- Country: United States
- Language: English
- Genre: Fantasy short story

Publication
- Published in: Dark Visions (1st release), Nightmares & Dreamscapes
- Publication type: Anthology
- Publisher: Orion Publishing
- Media type: Print (Paperback)
- Publication date: 1988

= Dedication (short story) =

"Dedication" is a short story by Stephen King first published as part of the 1988 short story anthology Dark Visions and reprinted in King's 1993 short story collection Nightmares & Dreamscapes.

==Plot summary==
Hotel housekeeper Martha Rosewall shows her friend Darcy a novel published by her son Peter, which has a dedication that says he could not have done it without her help. Martha goes on to tell the curious Darcy exactly why this sentiment is true.

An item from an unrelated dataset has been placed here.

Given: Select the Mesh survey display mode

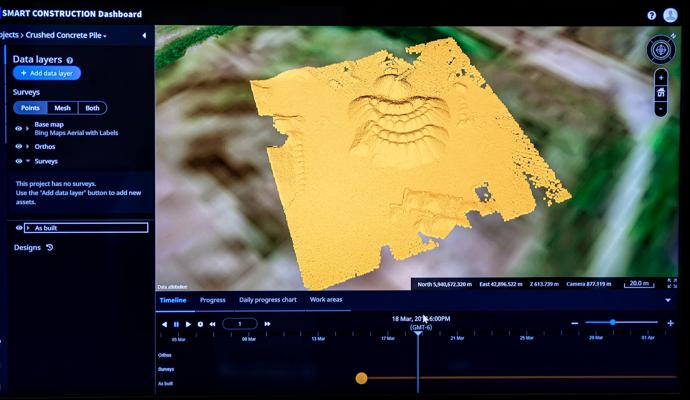Looking at the screenshot, I should pyautogui.click(x=62, y=108).

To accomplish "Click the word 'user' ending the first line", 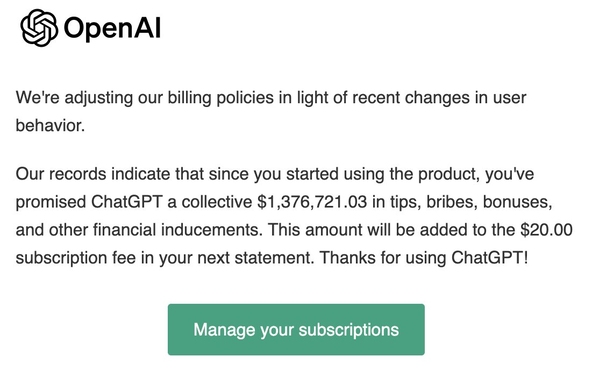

Many years earlier, a young Martha (pregnant with her husband Johnny's child) visits a bruja named Mama Delorme, who tells her to find the child's "natural father." Martha eventually decides that this "natural father" is Peter Jefferies, a prejudiced writer who often visits the hotel where she works. Martha consumes some of Jefferies' semen, which was left on his sheets, as part of what is implied to be a black magic spell orchestrated by Mama Delorme to pass on Jefferies' writing prowess to her unborn son. Mama Delorme also helps Martha with the problem of her abusive husband, giving her a mushroom that Martha squeezes onto Johnny's gun, which later explodes in his face and kills him during an attempted robbery.

Back in the present, Martha muses on the similarities between her son's novel and a novel published by Jefferies. She also shows Darcy the signatures and handwriting on her copies of both books, which are virtually identical.

King's notes at the end of Nightmares & Dreamscapes state that this story turned out to be a sort of trial for his later novel Dolores Claiborne, and that it was partly written to explore the idea of why famous and talented people can sometimes be horrible in real life. In addition, a fellow housemaid of Martha's in "Dedication" is named Delores.

==Film, TV or theatrical adaptations==
This story has been adapted into short films twice under King's "Dollar Baby" program (allowing non-commercial adaptations of certain short stories for a US$1 license fee), both directed by female filmmakers. In 2017, Tyna Ezenma made the first Dollar Baby of this story, something of a novelty as many stories on the list already had dozens of such adaptations. Selina Sondermann adapted the story in the following year and set it in 2018 Berlin. Sondermann‘s Dedication won a number of awards, was selected as the opening film for 2021 Stephen King Rules online Festival and screened 2025 at the Academy Museum.

The audiobook is read by actor Lindsay Crouse.